MOSCOW (BLOOMBERG) - In retrospect, said Vladimir Bogdanov, it was not the best time to start the first passenger-ship service between Russia and North Korea shortly before Kim Jong Un shocked the world by announcing he has successfully tested a missile capable of striking the US mainland.

"We were in a hurry, thinking we'd be too late. We should have slowed down," said Bogdanov, who has organised nine trips since May between Russia's far east port of Vladivostok and Rajin in North Korea's Rason special economic zone.

"Still, there's no turning back" for the service, which is loss-making so far after filling at best a quarter of its 193 places each time, he said.

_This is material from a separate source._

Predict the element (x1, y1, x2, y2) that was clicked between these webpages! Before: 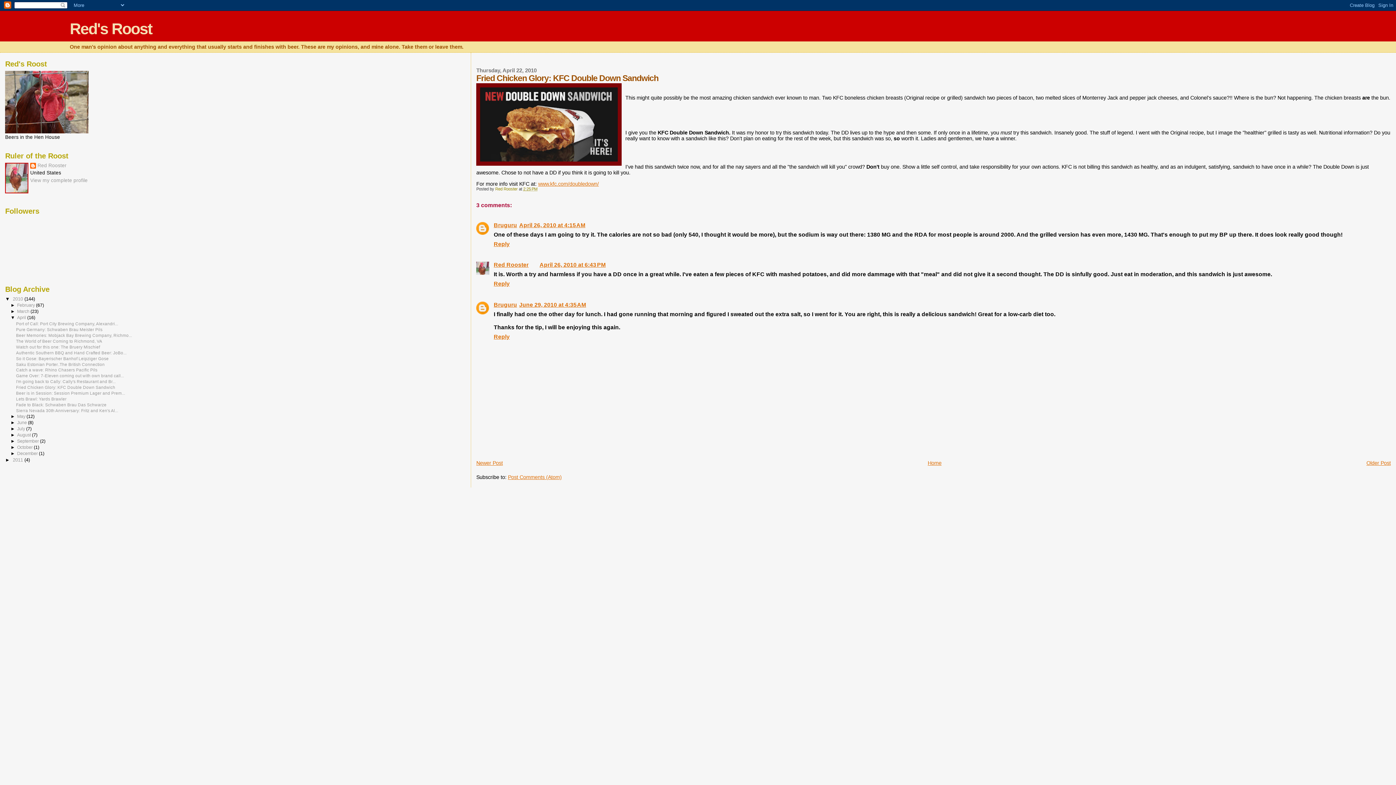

Economic ties between Russia and North Korea, which share a narrow land border, are similarly beleaguered, with trade down for a third year to just US$77 million (S$105 million) in 2016, according to the Russian customs service.

While the volume is small, it is becoming a point of tension between Russian President Vladimir Putin and his US counterpart Donald Trump, who is pressing Russia and other powers to ramp up opposition to the communist regime's nuclear-missile programme. Russia regards the trade relationship as a means to safeguard its position with Kim in diplomacy to try to defuse the crisis on the Korean peninsula.

"We can't afford to argue with North Korea because it will completely cast Russia to the sidelines," said Georgy Toloraya, head of the Russian Academy of Science's Center for Asian Strategy. "Our interests will not be considered" if North Korea sees Russia siding with the US, he said.

Just as with Iran, when Russia maintained ties amid US and European Union pressure on Teheran over its nuclear ambitions, Putin is unwilling to isolate North Korea completely. He opposes tougher sanctions because he believes they would not affect the North Korean leadership, said two senior Kremlin officials, who asked not to be identified discussing internal policy.

The US is pressing Russia to end a programme for taking 30,000 to 50,000 North Korean migrant workers, in order to "deprive Kim Jong Un of all his money", Toloraya said.

"This is what they demand from Russia right now, very actively."

Any country that hosts North Korean workers "is aiding and abetting a dangerous regime" that is "a global threat", US Secretary of State Rex Tillerson said after Kim announced the successful missile test on July 4. Some US officials say it could conduct another missile test to mark the July 27 anniversary of the end of Korean War.

"Russia has never been a supporter of dialogue by sanctions" which is a "futile approach", Kremlin spokesman Dmitry Peskov told reporters in April. That position has not changed after Putin and Trump met at this month's Group of 20 summit, he said.

While Trump and Putin had "a pretty good exchange on North Korea", they differ in tactics and pace for dealing with the threat, Tillerson said after the Hamburg talks.

Russia and China, which is North Korea's closest ally and accounted for nearly 90 per cent of its US$6 billion trade last year, urged restraint and renewed dialogue in a joint statement after the missile test. Kim boasted he would send more "gifts" to the US, which held joint drills with South Korea in response.

Russia and China blocked US-led efforts to expand penalties against North Korea in a draft United Nations Security Council resolution condemning the missile test. While Trump has accused China of doing too little to pressure its neighbour, officials in Beijing said they have been "strictly abiding" by UN sanctions and that imports from North Korea fell 13.2 per cent to US$880 million in the first six months of 2017 compared with a year earlier.

"No one has any real leverage on North Korea to convince them to give up nuclear weapons, including the Chinese," said Alexander Gabuev of the Moscow Carnegie Center. Kim's regime may earn US$30 million to US$50 million a year from the migrant workers, who labour in remote Russian forest camps or on construction sites, he said.

Russian imports from North Korea slumped to just US$421,000 in the first quarter of 2017 from the same period last year, while exports, mainly of foodstuffs and fuel, more than doubled to US$31.4 million, according to customs service data. Nobody knows the real level of trade since many goods go via third countries, though it may be worth $500 million, according to Toloraya.

Migrant workers take the boat between Vladivostok and Rajin alongside Russian and Chinese visitors, according to Bogdanov, who said his business was contracted to run the route by a Hong Kong-registered company through an entity in North Korea that he did not identify. The service may break even in a few months and will continue even amid the US demands for isolating North Korea, he said.

"We're not afraid of Trump," said Bogdanov. "We see the unanimity of Russia and China in pursuing the route to peace. And our poorly-painted little ship is also a path of peace."